There are a lot of different opinions out there about whether or not Paperwhite is toxic to cats. Some people say that it is, and some people say that it isn’t. So, what’s the truth?
Unfortunately, we don’t really know for sure. There have been no studies conducted on the subject, so we don’t have any concrete evidence either way. However, there are a few things we can look at to try and figure out if Paperwhite is likely to be harmful to our feline friends.
No, Paperwhite is not toxic to cats.
Is Paperwhite Toxic to Cats
No, paperwhite is not toxic to cats.
What are the Symptoms of Paperwhite Toxicity in Cats
There is no definitive answer to this question as the symptoms of paperwhite toxicity in cats can vary depending on the severity of exposure and individual reaction. However, some common signs that your cat has ingested paperwhite bulbs or flowers include vomiting, diarrhea, lethargy, drooling and lack of appetite. If you suspect that your cat has been exposed to paperwhite plants, it is important to seek veterinary care immediately as they may need treatment for dehydration and other complications.

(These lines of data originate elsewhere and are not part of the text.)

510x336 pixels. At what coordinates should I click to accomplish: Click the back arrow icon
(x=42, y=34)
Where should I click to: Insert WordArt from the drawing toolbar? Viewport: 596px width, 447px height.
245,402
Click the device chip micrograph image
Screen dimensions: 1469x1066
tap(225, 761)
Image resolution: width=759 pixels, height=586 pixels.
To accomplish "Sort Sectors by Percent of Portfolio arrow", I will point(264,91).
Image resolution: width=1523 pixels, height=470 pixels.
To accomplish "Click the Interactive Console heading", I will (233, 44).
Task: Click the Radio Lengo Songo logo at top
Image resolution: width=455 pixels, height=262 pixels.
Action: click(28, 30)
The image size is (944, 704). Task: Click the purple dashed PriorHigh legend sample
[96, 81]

How Can I Prevent My Cat from Eating Paperwhite Plants
There are a few things you can do to keep your cat from eating paperwhite plants. One is to provide them with plenty of other options for food and toys so they are not as interested in the plants. You can also try spraying the plants with a bitter tasting spray or covering them with something that will make it difficult for the cat to get to the leaves.

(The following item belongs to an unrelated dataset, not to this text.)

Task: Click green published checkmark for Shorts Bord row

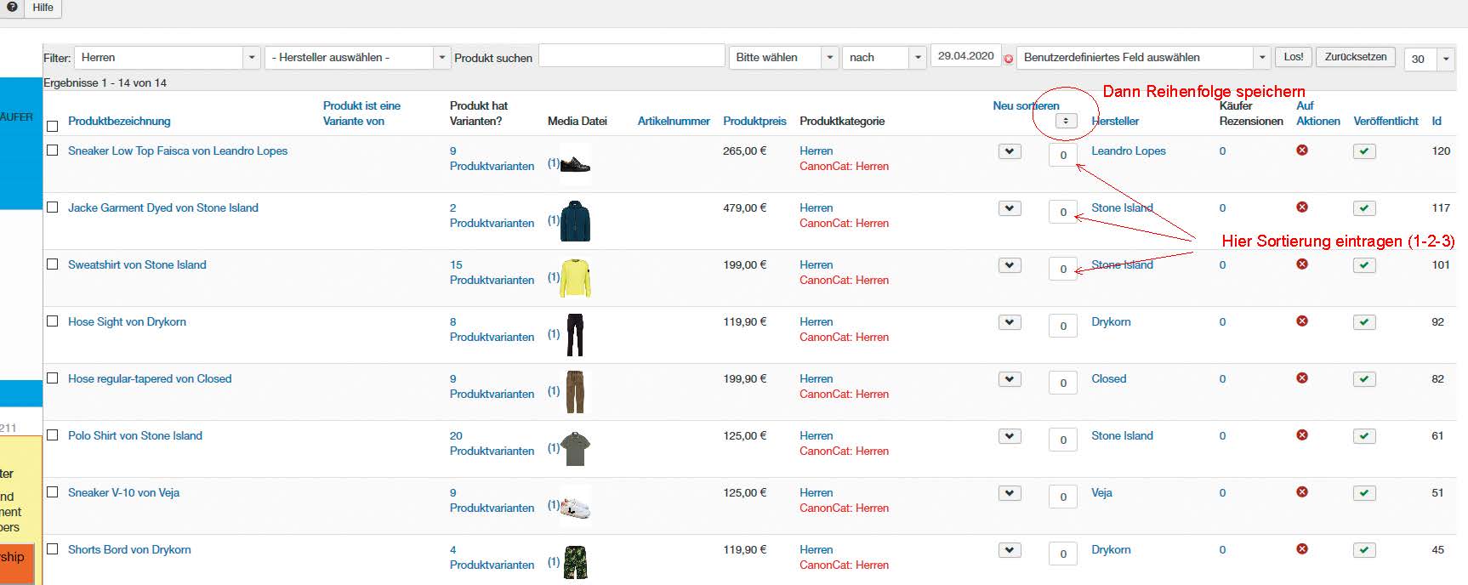Action: click(1364, 550)
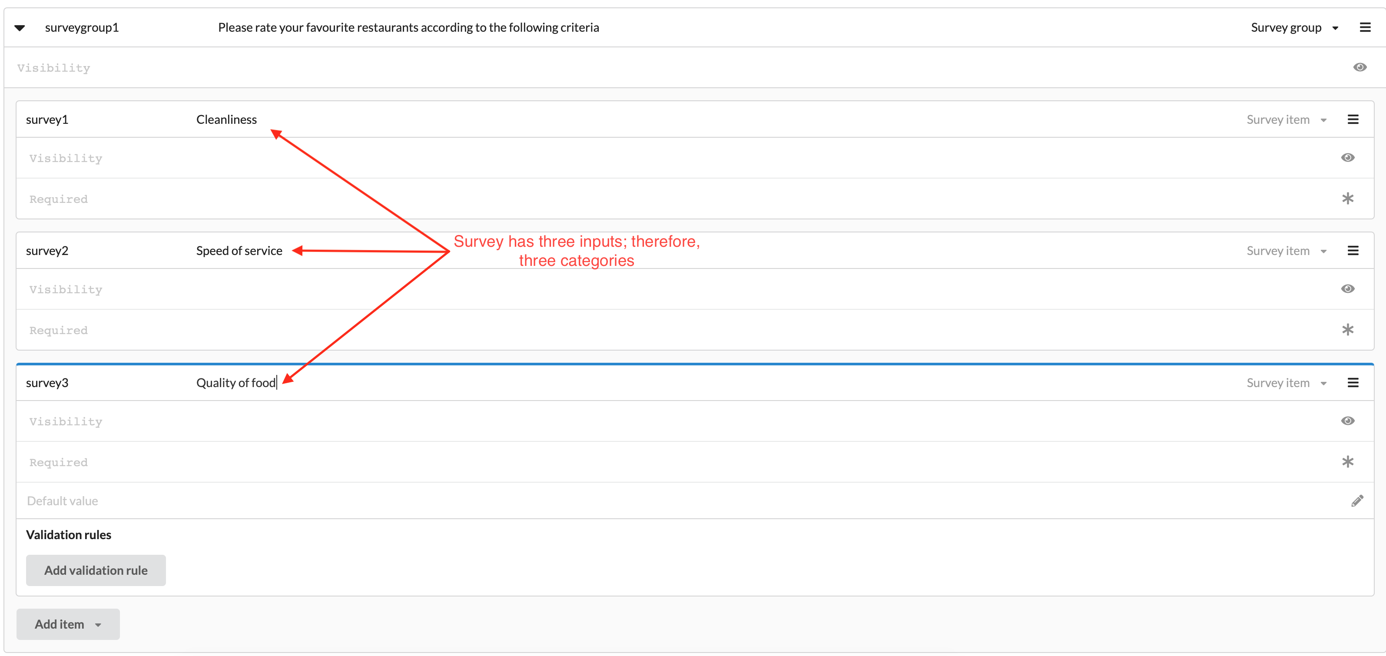Open hamburger menu for survey2 item
Image resolution: width=1386 pixels, height=656 pixels.
1353,251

Finally, you should keep an eye on your cat when they are around the plants and discourage them from chewing on the leaves.

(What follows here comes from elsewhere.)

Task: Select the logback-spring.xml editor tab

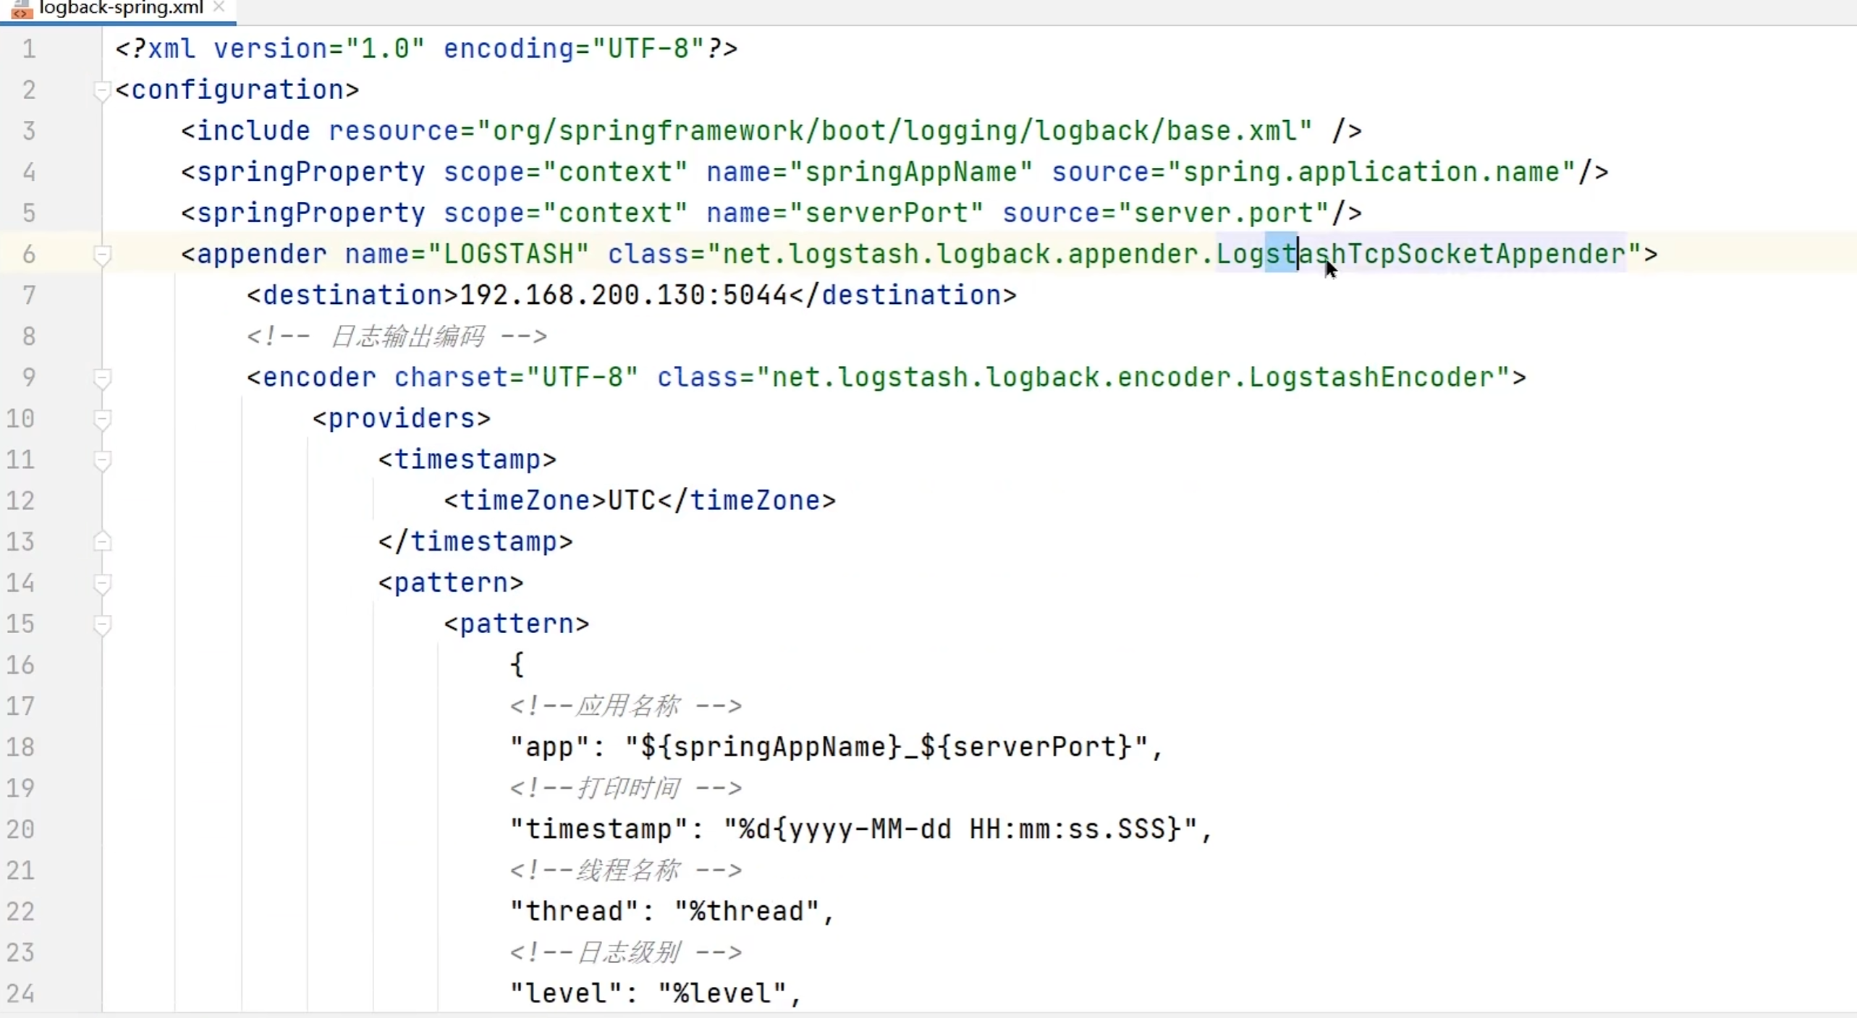Action: pos(121,8)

FOODS THAT ARE TOXIC TO CATS!
According to the American Society for the Prevention of Cruelty to Animals (ASPCA), paperwhite plants are toxic to cats. The ASPCA website lists paperwhite plants as being poisonous to both dogs and cats if they ingest them. Symptoms of toxicity include vomiting, drooling, loss of appetite, and difficulty walking.
If your pet ingests a paperwhite plant, it is important to contact your veterinarian or the ASPCA Animal Poison Control Center immediately for treatment recommendations.